#### Goal
Convert the records into a numbered list, starting with the line that contains "書籍一覧 (111, 1422)" and continuing through the line that contains "Galerie (69, 29)", with blank lines and pictures omitted.
++++ Stored rows ++++
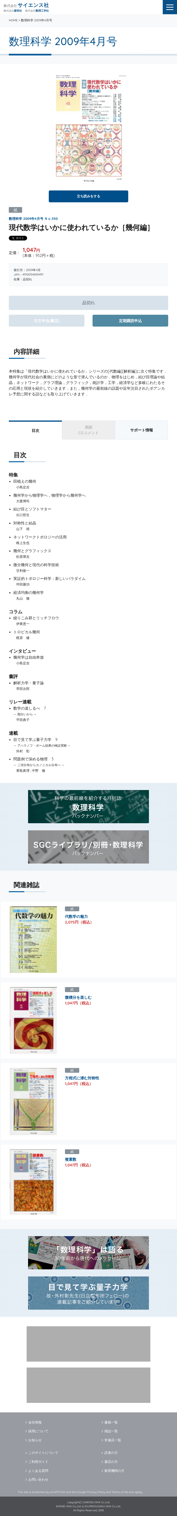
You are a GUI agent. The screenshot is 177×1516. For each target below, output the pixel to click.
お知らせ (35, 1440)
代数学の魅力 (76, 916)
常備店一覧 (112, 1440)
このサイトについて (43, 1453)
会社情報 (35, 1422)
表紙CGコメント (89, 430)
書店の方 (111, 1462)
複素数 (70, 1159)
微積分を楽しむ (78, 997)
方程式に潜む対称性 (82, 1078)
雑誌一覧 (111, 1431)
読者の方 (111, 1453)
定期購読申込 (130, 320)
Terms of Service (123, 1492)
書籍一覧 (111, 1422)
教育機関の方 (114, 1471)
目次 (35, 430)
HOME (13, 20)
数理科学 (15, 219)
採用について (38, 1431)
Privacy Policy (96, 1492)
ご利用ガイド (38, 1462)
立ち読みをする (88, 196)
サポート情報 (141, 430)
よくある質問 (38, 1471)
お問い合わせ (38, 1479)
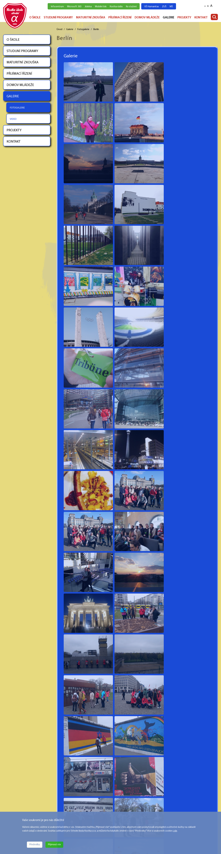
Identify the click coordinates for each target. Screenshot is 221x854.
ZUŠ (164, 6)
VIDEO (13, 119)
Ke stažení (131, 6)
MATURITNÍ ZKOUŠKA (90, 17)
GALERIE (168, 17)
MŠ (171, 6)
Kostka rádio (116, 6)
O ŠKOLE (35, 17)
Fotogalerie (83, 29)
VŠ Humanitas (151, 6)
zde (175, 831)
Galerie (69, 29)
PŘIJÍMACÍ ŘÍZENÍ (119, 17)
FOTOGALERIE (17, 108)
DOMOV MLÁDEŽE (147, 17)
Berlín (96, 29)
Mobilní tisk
++++
++++ Stored rows ++++
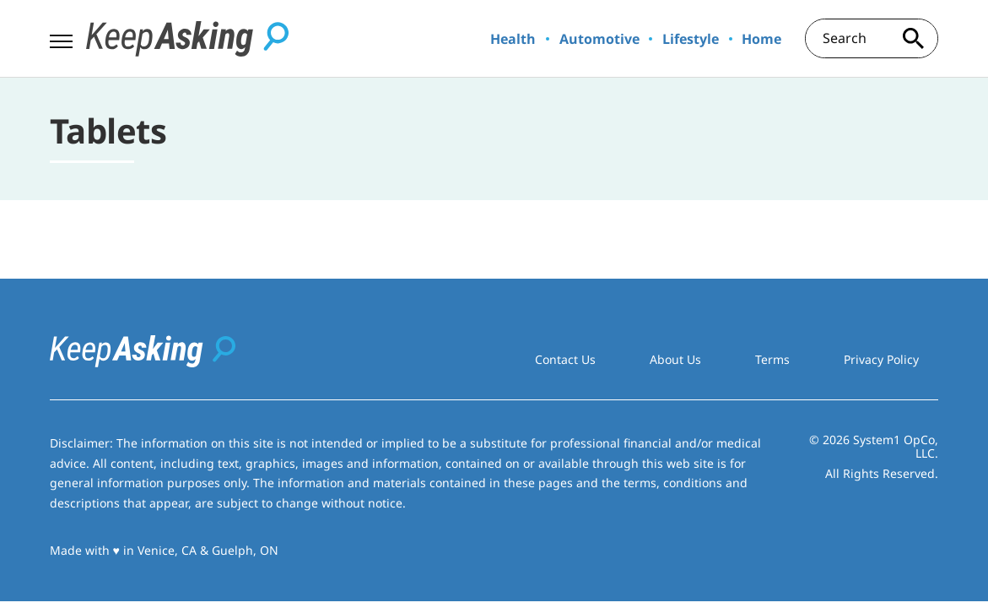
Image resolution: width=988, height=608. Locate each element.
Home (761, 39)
++++
#### Written answer
1. 書籍一覧 (111, 1422)
2. 教育機関の方 (114, 1471)
3. 目次 (35, 430)
4. HOME (13, 20)
5. 数理科学 (15, 219)
6. 採用について (38, 1431)
7. Privacy Policy (96, 1492)
8. ご利用ガイド (38, 1462)
9. 立ち読みをする (88, 196)
10. サポート情報 (141, 430)
11. よくある質問 (38, 1471)
12. お問い合わせ (38, 1479)
13. Identify the click coordinates for each target. Screenshot is 221x854.
14. ZUŠ (164, 6)
15. VIDEO (13, 119)
16. Ke stažení (131, 6)
17. MATURITNÍ ZKOUŠKA (90, 17)
18. GALERIE (168, 17)
19. MŠ (171, 6)
20. Kostka rádio (116, 6)
21. O ŠKOLE (35, 17)
22. Fotogalerie (83, 29)
23. VŠ Humanitas (151, 6)
24. zde (175, 831)
25. Galerie (69, 29)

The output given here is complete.